Manoel Bertone, secretário de Produção e Agroenergia do Ministério da Agricultura, acredita que uma coisa compensa a outra. Segundo ele “a quantidade de açúcar na cana em 2009 foi próxima de 130 quilos por tonelada e a expectativa para o ciclo deste ano é que haja uma variação entre 142 a 144 quilos por tonelada”, referindo-se à queda no volume da colheita.
Mesmo com a estiagem, as usinas garantem que não faltará álcool para próxima temporada. De acordo com dados da Companhia Nacional de Abastecimento (Conab), a produção deve ser maior em 8% em relação ao ano anterior, com índices de 651,5 milhões de toneladas.

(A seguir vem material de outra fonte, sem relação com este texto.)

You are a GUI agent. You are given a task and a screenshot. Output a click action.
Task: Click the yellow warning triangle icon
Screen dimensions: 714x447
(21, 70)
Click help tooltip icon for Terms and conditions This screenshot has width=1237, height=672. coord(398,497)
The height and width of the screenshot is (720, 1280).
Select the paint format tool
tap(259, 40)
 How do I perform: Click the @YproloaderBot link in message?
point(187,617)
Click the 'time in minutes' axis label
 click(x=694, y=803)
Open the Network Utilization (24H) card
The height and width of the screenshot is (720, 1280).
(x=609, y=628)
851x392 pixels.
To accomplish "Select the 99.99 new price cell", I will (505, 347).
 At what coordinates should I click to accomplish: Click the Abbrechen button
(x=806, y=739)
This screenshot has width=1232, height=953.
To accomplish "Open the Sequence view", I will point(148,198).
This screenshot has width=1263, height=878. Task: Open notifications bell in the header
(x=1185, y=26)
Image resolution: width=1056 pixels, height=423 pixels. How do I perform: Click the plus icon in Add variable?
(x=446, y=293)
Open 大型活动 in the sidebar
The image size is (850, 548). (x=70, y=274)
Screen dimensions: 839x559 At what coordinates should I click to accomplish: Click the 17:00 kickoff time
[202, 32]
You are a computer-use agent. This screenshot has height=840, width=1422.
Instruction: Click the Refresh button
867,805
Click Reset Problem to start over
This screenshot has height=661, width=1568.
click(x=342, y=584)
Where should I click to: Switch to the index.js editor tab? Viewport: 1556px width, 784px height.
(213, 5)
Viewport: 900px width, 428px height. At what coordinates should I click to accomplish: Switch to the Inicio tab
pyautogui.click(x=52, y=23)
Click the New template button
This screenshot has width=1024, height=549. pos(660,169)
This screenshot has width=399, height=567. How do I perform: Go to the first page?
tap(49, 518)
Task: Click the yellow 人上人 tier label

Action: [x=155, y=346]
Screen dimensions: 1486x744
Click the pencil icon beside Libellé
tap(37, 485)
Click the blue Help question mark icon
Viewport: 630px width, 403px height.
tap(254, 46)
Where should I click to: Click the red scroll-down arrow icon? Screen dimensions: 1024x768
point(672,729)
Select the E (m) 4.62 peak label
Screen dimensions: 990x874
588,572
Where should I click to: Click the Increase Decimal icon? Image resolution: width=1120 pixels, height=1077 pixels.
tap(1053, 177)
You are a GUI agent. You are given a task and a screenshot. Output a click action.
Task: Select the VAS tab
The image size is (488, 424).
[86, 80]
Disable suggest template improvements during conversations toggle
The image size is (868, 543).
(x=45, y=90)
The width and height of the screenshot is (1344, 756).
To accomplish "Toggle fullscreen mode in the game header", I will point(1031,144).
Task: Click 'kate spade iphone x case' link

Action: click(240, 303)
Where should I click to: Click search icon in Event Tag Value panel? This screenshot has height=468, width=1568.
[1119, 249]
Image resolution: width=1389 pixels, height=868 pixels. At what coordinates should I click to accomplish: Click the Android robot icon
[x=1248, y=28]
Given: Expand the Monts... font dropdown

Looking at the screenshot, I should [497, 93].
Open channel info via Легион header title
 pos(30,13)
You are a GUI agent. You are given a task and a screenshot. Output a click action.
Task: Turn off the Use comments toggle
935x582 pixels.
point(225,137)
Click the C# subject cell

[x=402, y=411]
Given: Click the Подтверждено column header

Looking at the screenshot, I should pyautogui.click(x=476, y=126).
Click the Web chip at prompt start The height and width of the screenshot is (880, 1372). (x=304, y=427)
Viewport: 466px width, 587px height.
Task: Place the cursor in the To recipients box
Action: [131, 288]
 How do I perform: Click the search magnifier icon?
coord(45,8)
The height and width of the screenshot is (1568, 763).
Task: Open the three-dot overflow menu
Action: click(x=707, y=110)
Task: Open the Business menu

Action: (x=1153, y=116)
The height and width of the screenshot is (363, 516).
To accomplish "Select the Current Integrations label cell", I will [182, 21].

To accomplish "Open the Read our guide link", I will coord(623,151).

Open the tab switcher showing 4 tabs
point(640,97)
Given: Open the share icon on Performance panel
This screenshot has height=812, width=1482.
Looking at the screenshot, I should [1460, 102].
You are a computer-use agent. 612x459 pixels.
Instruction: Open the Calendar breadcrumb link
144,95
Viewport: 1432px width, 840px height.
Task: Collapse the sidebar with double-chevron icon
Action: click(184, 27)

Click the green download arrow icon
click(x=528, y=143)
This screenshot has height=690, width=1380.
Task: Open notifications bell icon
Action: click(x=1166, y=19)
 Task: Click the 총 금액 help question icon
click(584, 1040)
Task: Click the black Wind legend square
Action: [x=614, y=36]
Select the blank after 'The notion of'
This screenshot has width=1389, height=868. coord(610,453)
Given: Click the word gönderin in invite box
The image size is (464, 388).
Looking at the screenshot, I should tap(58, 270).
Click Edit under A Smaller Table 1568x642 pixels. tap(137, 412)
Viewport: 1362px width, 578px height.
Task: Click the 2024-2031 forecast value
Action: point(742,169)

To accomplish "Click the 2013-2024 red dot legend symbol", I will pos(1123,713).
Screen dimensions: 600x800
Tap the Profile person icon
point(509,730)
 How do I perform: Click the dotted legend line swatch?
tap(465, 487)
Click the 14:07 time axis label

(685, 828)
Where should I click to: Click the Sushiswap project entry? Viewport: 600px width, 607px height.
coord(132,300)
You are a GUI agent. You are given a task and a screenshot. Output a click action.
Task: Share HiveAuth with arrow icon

De toda a colheita das principais regiões produtoras do país, 54,9% de toda a cana que será esmagada (357,7 milhões no total) é destinada à produção de 28,4 bilhões de litros de álcool, sendo que o restante será voltado para a produção de 38,1 milhões de toneladas de açúcar.
Congestionamento
A procura pelo açúcar cresceu tanto que a fila para carregamento no Porto de Paranaguá está causando congestionamento de navios. Cerca de 20 aguardam vaga e o tempo de espera, que antes chegava a três semanas, agora caiu pela metade.